Sasha Achilli: “What we were told by a lot of the girls that we interviewed, who are not all in the film, is that you had two options in the forest: either you marry a soldier, or you become a slave. And if you're a slave, then, you know, life is much harder. So it's a question of kind of survival. And in a way, even if you end up marrying a soldier, the girls felt like they were raped and were forced to be their wives.”

On the boys and men either killed or forced to become Boko Haram's soldiers

SA: “One of the untold stories is the number of boys and men who have disappeared, who have either been kidnapped or killed during this war. So Boko Haram has been kidnapping children but also older men, and some of them are forced to pick up arms and fight. Then, when the military engage with Boko Haram and they try to take back territory, they will kill and arrest people who look like soldiers. And so a lot of men have been killed in this fight in the process of trying to eradicate Boko Haram.”
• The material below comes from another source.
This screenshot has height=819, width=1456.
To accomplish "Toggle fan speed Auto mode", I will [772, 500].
"That's where they have to run to, because, Boko Haram, they don't just kidnap, they then burn and destroy villages."

Karen Edwards

On the state of  Nigeria

KE: “It is astonishing. I think all the focus has been on Syria, and yet, the famine in the northeast of Nigeria is just terrible. It's very widespread and high-level, and they are all running to towns and these ... IDP camps — internally displaced people. And that's where they have to run to, because, Boko Haram, they don't just kidnap, they then burn and destroy villages, and it's just not safe to live up there anymore, even though places like Maiduguri, which is kind of one of the main towns, it's incredibly dangerous, but also, it's safety by numbers, and that's where the food aid is going to, so if you want food and you want to live, that's where you have to run.”
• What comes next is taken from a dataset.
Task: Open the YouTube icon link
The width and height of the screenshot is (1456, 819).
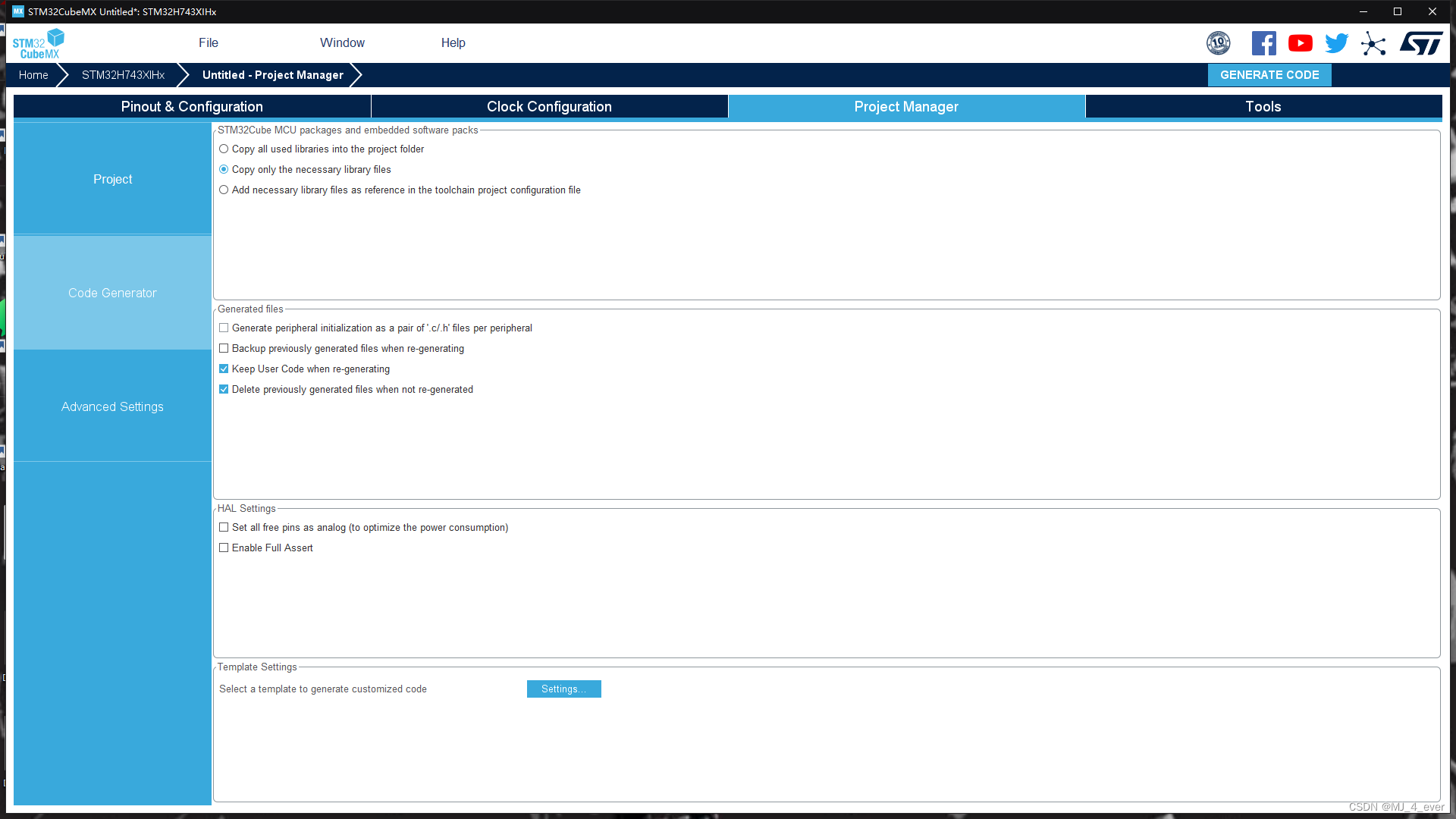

SA: “There are camps, but then a lot of the internally displaced people end up living within the host community. So despite the fact that there is some fear towards people who have escaped Boko Haram, they've also been incredibly welcoming to the number of displaced people who have come to Maiduguri.

“Maiduguri isn't a kind of normal front-line war zone. It's controlled, it's militarized, it's controlled by the Nigerian military, and there are constant infiltrations of suicide bombers who come into the city. So when we were there, like the second to last night, it happened to be the end of Ramadan, there were six suicide attacks in one night. And you just never know who to trust, because Boko Haram uses mostly young women as suicide bombers. They strap them up and send them towards checkpoints, where they managed to make it into bits of the city. And so, there is a lot of fear, because unlike a kind of normal front-line war zone, you just don't know where the threat is coming from and where and when. So there's a lot of mistrust.”

On how the released and escaped Chibok girls are doing now at the American University of Nigeria

KE: “So 276 were kidnapped — 57 of them, during the long journey on the back of trucks to Sambisa Forest kind of jumped off the back — and half of those have gone straight to this university in Yola, and that's where they've been for the last three years, and they feel positive about life.

“They've done a year at this university. We keep in contact with them, and they say they're doing well. Their education is coming on, and I think they realize what a privilege education is. [It's] so precious and rare in Nigeria, and these Chibok girls are getting a really great education, paid for by the Nigerian government. And I think they value it.”

On the Chibok girls who are still in captivity

SA: “Despite the efforts of the Nigerian government to try and defeat Boko Haram, they still keep raiding villages, kidnapping girls, and I don't see an end to it really anytime soon. And now, you know, next year, there's going to be an election, so we'll see what happens with that. But, yeah, I mean, the only hope for a lot of these women is to be able to run away. We know of some of the Chibok girls who are still in captivity, who probably won't come back out, because they've bought into the idea, and they're married, and we know that they don't want to leave, and so some of them don't. Some of them prefer their life with Boko Haram.”

This segment aired on October 22, 2018.